Monday, November 28, 2011

45 RPM: The Everly Brothers - When Will I Be Loved




Hey, night swimmers out there. It's 3:45 a.m. and I ain't had NO sleep. Yesterday -- Sunday morning, I brewed coffee and fixed a Mediterranean omelette while Liana and the kids slept in. I was thinking about life. For years I was on my own. I thought nobody gave a crap about Ol' J. Guy. There was a young woman, a copy editor at my campus newspaper, the Sunflower. She was newly married and I asked her: "I'm 23-years-old. When's it 'gonna happen for me?" A week later, she brought pictures from her wedding to show me. Thought it would lift my spirits. Her heart was in the right place and that's what counts.
I was over 30 when I met Liana. My friend, Andy, was over 40 when he married his wife, Martha. I understand he was a pretty lonely man for many years. My mother was lonely, when at age 17, she married my dad. She told me Dad, who was just out of the Army, was also lonely. Said he was lonely again 20 years later when he married my step-mom. "How could that be?" I wondered. "How could a tough guy like my dad feel lonely?"

Anyhow, here is something from my friends, the Everly Brothers -- that's Phil and Don. Sent over the land to you.

Saturday, November 26, 2011

Sucking into civil liberties


Publicly tell Kansas Governor Sam Brownback he sucks and catch the blowback. It’s all the national news now. Emma Sullivan, a senior from Shawnee East High in Topeka, was on a class trip to the statehouse in Topeka when she sent this message via Twitter: "Just made mean comments at go Brownback and told him he sucked, in person. #heblowsalot."

The girl sent the tweet to 60 of her friends.

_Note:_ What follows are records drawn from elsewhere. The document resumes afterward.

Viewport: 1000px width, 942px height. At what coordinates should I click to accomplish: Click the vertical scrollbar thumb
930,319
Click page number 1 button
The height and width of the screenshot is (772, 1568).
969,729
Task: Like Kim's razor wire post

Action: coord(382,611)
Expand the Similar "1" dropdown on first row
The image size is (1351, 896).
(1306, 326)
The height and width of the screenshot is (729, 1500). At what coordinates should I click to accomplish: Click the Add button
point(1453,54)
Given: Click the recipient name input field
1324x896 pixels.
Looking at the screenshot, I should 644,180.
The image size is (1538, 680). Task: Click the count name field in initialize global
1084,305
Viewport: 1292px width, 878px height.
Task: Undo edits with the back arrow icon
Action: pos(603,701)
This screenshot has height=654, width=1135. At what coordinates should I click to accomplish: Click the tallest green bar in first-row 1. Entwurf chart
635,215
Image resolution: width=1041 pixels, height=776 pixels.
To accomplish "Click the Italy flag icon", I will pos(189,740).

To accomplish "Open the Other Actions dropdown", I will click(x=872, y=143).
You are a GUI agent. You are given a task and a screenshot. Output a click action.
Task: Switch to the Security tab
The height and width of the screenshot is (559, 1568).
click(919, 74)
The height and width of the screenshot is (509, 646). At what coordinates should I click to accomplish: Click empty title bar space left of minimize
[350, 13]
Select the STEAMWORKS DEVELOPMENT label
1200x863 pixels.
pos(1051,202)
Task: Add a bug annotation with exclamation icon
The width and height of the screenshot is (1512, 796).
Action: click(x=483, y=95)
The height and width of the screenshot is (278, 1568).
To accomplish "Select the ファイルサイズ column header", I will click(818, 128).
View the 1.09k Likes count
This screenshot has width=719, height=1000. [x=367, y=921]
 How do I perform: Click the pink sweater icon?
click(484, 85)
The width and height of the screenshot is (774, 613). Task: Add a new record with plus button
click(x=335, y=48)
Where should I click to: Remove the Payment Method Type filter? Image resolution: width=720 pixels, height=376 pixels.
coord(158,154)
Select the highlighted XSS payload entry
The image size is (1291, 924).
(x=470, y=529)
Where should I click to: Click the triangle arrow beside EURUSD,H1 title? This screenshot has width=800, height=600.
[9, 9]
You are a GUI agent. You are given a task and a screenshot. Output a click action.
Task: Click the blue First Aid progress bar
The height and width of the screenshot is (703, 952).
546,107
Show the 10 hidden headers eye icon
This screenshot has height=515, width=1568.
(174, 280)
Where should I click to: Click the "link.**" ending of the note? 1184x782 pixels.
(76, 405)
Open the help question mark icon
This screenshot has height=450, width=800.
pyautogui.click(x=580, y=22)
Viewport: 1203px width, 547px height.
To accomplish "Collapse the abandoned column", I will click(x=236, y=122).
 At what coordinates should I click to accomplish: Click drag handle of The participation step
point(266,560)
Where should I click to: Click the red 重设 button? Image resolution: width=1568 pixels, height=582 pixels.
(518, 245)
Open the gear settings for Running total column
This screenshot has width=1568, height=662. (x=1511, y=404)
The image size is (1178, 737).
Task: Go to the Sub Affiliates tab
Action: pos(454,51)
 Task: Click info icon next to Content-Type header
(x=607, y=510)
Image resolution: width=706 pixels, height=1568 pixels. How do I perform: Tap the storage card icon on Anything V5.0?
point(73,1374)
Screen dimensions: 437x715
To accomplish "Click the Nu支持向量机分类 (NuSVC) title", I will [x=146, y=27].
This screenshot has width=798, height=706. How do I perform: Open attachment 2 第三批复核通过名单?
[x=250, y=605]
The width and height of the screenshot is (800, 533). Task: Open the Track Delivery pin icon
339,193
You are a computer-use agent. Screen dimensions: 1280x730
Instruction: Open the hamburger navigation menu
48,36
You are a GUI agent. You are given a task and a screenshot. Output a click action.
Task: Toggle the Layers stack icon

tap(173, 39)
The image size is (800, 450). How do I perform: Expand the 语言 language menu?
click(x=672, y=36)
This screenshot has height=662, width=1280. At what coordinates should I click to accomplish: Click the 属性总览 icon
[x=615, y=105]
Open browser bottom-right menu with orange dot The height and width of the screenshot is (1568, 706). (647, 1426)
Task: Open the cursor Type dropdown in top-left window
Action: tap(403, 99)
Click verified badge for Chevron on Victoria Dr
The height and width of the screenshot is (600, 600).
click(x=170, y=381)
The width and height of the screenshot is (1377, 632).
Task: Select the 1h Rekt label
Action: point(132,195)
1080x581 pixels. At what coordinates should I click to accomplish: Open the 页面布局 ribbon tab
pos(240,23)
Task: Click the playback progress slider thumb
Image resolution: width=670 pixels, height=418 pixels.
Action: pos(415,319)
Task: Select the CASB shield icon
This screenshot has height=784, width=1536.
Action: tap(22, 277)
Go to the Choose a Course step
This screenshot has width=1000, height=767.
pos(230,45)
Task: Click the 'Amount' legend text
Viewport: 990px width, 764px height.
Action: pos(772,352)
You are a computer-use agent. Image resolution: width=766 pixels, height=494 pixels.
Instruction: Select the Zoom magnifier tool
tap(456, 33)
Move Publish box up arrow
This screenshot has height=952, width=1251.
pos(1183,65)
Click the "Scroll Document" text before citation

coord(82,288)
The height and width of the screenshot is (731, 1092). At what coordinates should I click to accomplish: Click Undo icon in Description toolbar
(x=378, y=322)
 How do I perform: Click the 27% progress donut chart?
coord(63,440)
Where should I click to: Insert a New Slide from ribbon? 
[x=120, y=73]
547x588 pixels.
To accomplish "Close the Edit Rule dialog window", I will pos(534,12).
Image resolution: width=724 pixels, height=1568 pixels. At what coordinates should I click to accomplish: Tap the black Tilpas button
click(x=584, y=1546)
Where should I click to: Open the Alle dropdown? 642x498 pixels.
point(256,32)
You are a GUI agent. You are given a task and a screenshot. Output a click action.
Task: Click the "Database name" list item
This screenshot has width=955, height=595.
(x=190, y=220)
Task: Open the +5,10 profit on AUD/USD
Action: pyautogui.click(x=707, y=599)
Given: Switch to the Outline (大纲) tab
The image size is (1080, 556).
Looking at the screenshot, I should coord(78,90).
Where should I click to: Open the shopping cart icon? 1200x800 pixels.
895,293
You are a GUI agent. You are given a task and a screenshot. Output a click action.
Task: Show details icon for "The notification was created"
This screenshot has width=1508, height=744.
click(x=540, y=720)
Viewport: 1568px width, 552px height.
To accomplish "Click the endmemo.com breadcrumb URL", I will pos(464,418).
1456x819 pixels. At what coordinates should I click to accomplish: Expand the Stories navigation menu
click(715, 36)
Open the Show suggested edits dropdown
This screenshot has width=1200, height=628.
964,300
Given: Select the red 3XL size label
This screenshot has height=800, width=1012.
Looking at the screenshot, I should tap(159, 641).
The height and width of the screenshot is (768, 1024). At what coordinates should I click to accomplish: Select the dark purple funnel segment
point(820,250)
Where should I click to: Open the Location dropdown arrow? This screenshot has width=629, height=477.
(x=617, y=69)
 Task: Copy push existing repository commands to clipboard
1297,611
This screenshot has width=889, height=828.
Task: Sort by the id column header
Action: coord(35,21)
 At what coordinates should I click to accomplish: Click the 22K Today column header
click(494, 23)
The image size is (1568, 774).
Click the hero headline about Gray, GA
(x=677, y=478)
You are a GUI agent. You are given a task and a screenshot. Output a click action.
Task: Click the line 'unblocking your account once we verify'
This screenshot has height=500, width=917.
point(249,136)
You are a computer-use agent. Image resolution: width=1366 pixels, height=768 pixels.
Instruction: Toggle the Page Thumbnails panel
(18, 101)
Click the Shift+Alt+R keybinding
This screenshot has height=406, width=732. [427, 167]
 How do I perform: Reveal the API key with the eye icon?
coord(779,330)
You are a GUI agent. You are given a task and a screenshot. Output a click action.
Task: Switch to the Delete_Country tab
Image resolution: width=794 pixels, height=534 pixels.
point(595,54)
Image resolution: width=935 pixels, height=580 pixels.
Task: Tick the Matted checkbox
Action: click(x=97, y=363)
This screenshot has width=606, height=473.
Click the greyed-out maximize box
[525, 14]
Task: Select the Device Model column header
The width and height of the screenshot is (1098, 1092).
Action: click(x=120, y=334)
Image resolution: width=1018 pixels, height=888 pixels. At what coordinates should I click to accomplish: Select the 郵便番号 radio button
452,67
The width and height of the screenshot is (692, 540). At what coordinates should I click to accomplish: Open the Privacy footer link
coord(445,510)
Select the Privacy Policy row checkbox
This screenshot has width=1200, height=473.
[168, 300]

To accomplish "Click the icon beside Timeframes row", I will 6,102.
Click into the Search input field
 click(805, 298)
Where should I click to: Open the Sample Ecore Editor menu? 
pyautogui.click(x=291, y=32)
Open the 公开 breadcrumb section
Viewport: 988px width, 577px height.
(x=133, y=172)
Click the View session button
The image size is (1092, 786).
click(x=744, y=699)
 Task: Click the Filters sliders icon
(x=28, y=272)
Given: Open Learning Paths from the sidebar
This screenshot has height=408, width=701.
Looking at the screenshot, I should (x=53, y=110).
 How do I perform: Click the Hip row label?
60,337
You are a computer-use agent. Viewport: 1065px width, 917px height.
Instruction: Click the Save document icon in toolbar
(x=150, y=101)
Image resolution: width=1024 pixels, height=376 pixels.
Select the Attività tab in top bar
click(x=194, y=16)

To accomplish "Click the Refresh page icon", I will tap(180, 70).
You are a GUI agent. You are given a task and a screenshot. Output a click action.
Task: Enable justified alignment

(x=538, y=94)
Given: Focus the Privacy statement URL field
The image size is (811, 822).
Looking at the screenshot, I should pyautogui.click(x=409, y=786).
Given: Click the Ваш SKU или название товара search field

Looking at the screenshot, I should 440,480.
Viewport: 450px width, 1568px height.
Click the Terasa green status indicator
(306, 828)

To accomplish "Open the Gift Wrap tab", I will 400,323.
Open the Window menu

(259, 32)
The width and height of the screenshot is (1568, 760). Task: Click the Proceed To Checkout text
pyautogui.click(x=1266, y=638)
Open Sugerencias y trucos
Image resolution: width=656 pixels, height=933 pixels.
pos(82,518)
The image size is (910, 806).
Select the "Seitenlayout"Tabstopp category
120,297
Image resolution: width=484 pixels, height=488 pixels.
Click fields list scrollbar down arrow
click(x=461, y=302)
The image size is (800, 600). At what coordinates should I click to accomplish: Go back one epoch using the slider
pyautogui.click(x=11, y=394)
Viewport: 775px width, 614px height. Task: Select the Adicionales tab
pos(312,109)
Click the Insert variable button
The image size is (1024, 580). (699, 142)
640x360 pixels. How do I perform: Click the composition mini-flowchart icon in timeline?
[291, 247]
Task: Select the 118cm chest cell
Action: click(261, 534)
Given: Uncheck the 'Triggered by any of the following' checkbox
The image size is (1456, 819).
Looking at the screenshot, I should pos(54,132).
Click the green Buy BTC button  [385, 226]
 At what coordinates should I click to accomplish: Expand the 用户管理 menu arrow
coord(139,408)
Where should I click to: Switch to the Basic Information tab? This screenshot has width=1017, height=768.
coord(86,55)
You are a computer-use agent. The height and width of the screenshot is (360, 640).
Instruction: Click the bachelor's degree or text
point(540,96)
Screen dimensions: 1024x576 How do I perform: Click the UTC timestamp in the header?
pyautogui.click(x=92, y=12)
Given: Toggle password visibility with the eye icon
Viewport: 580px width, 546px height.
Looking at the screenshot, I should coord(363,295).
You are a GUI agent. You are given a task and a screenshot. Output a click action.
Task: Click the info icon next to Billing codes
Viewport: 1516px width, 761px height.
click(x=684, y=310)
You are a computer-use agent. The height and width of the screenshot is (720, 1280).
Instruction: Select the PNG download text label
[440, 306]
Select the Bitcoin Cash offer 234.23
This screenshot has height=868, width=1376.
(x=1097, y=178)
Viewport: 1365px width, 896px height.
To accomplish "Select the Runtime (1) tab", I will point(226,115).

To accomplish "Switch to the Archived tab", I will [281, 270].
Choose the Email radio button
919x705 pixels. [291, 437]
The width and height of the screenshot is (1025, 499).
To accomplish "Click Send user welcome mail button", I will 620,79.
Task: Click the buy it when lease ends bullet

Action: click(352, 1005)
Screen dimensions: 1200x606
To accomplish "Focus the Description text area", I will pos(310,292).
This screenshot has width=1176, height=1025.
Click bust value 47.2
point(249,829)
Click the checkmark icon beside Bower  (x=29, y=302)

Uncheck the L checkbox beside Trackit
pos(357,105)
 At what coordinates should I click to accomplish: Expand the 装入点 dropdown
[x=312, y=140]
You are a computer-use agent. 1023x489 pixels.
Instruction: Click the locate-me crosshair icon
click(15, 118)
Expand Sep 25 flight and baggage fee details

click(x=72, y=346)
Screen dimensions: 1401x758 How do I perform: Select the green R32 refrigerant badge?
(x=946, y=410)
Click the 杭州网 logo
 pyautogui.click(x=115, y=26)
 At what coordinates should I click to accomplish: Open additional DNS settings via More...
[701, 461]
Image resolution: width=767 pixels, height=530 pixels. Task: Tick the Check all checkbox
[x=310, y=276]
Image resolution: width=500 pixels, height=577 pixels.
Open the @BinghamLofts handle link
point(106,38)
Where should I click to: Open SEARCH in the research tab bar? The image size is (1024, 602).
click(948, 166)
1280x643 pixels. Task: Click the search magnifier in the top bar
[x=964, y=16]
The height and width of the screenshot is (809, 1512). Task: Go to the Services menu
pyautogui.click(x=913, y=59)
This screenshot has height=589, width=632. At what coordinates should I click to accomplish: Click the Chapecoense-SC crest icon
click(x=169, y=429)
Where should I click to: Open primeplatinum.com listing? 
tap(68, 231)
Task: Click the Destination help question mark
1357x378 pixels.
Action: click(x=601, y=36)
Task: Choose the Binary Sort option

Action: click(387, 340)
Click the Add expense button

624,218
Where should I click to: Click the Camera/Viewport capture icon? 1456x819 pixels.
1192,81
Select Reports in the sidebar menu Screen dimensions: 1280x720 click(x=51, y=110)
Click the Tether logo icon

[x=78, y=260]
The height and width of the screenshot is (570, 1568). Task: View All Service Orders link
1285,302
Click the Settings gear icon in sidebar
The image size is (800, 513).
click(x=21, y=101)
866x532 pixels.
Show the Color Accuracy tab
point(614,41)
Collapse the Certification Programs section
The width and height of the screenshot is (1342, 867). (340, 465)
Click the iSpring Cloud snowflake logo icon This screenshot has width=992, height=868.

That was three days ago. She has around 1,000 followers now – people, who like the rest of the country, know 17-year-old Emma Sullivan thinks the governor of Kansas sucks.

Sullivan didn’t actually tell Brownback he sucks. That was just a line she threw in to get a laugh from her friends. I would’ve done the same thing.

Yes, it was juvenile and disrepectful, but there are worse things she could have done on a class trip. I recall one high school field trip back in '80s in which a couple of guys snuck outside to smoke cigarettes. My friend Steve used a pay phone and randomly called some woman out of the phone book, pretending to be a local disk jockey from KICT-95 and telling her she'd won tickets to the AC/DC concert that night.

"I'll pick 'em up after work," she said, excitedly.

Disrespectful? All right, but isn't it less embarassing than making duck lips to look "sexy" and taking a picture of one's self in the crapper to post on lamebook?

The apparatchiks in Brownback’s world, however, did not find Sullivan’s teenage rudeness to be funny. (They learned of Sullivan’s inflammatory remarks when they were monitoring the social media activities of everyone in her high school class.) Sherriene Jones-Sontag, Brownback’s director of communication, expressed reaction from the governor’s office. Shock – shock! How shocking that a high schooler would speak rude and disrespectfully of a respected public figure, perhaps in expression of a political opinion, but possibly more motivated by a desire to make her friends laugh. Oh no, a teenager would never throw her own parents under the bus to get a reaction from her friends.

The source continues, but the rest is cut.